* Begin Passage *

Archive for May, 2009

ALJ finds H-1B Employer Liable for Back Wages for Benched Employee

Thursday, May 14th, 2009

A recent Administrative Law Judge (ALJ) decision, Administrator, Wage & Hour Div. v. Itek Consulting, Inc. 2008-LCA-00046 (5/6/09), found an H-1B employer, Itek Consulting Inc. liable for back wages for periods of time when the employee was in nonproductive status. In its decision, the ALJ references the pertinent part of the Regulations, writing “Employers are required to pay H-1B workers on the date on which the worker “enters into employment” with the employer. 20 C.F.R. § 655.731(c)(6). Employers are required to pay H-1B employees the required wage for both productive and nonproductive time. Employment-related nonproductive time, or “benching,” results from lack of available work or lack of the individual’s license or permit. 8 U.S.C. § 1182(n)(2)(c)(vii); 20 C.F.R. § 655.731(c)(7)(i). An employer need not pay wages for H-1B visa workers in nonproductive status due to conditions unrelated to employment or which render the employee unable to work. 20 C.F.R. § 655.731(c)(7)(ii).”These Regulations are particularly important given the state of the economy and the fact that many employees are now on the bench.The ALJ also found that an employee did not need a SSN to begin work, only evidence of having applied for one, to be considered in an employment-related nonproductive status requiring payment. And that only pay reported to IRS met requirements as evidence of payment of prevailing wage.  For full decision see: http://www.oalj.dol.gov/Decisions/ALJ/LCA/2008/WAGE_and_HOUR_DIVISI_v_ITEK_CONSULTING_INC_2008LCA00046_(MAY_06_2009)_114836_CADEC_SD.PDF

Old LCA Operational until 6/30/2009

Wednesday, May 13th, 2009

The Department of Labor has informed AILA liaison that they will keep the old LCA system operational through June 30, 2009. The DOL has implemented fixes to many of the issues brought to their attention by AILA and other stakeholders thus far. The decision to keep the old LCA system operational will allow the DOL to continue to evaluate issues brought to their attention and to give users additional time to become familiar with the system. The new LCA system became operational on April 15, 2009.

* End Passage *
* Begin Supplied data *

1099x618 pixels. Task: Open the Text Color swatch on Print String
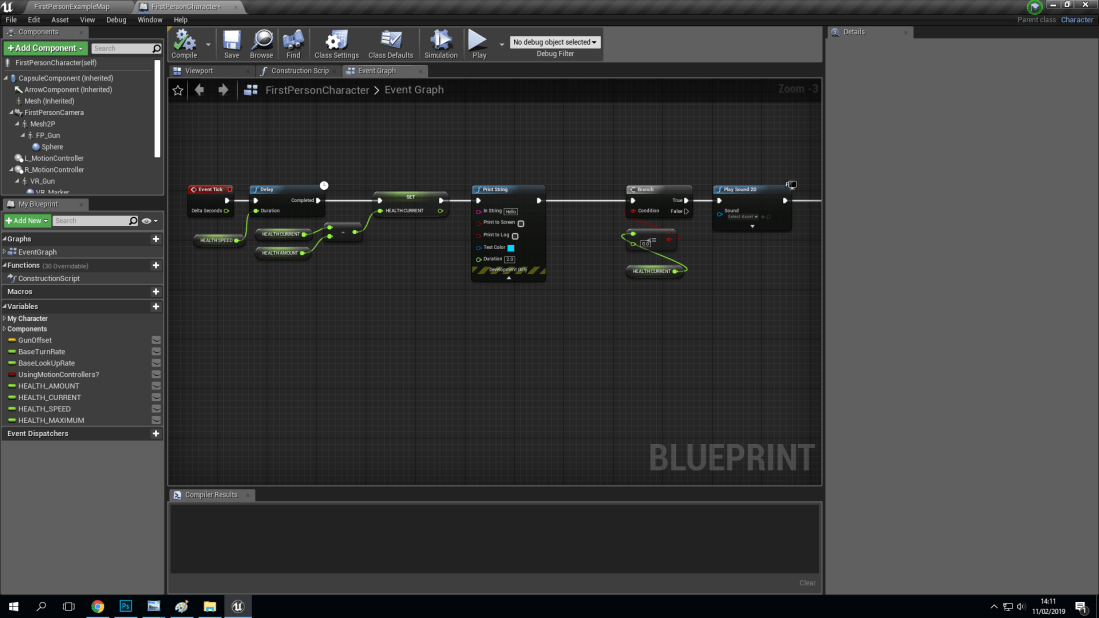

* End Supplied data *

Task requirements:
1/ From the May 2009 archive, reproduce the passage from "Old LCA Operational" up to and including "April 15, 2009.".
2/ List every legal citation to the U.S. Code or the Code of Federal Regulations that appears in the May 2009 archive.
3/ Rewrite the paragraph of the May 2009 archive beginning "The Department of Labor has informed AILA liaison" as a bulleted list that keeps its main facts.

Written responses:
1/
Old LCA Operational until 6/30/2009

Wednesday, May 13th, 2009

The Department of Labor has informed AILA liaison that they will keep the old LCA system operational through June 30, 2009. The DOL has implemented fixes to many of the issues brought to their attention by AILA and other stakeholders thus far. The decision to keep the old LCA system operational will allow the DOL to continue to evaluate issues brought to their attention and to give users additional time to become familiar with the system. The new LCA system became operational on April 15, 2009.

2/
- 20 C.F.R. § 655.731(c)(6)
- 8 U.S.C. § 1182(n)(2)(c)(vii)
- 20 C.F.R. § 655.731(c)(7)(i)
- 20 C.F.R. § 655.731(c)(7)(ii)

3/
- The Department of Labor told the AILA liaison that the old LCA system will remain operational through June 30, 2009.
- The DOL has already fixed many of the issues raised by AILA and other stakeholders.
- Keeping the old system running lets the DOL continue evaluating reported issues and gives users more time to become familiar with the system.
- The new LCA system became operational on April 15, 2009.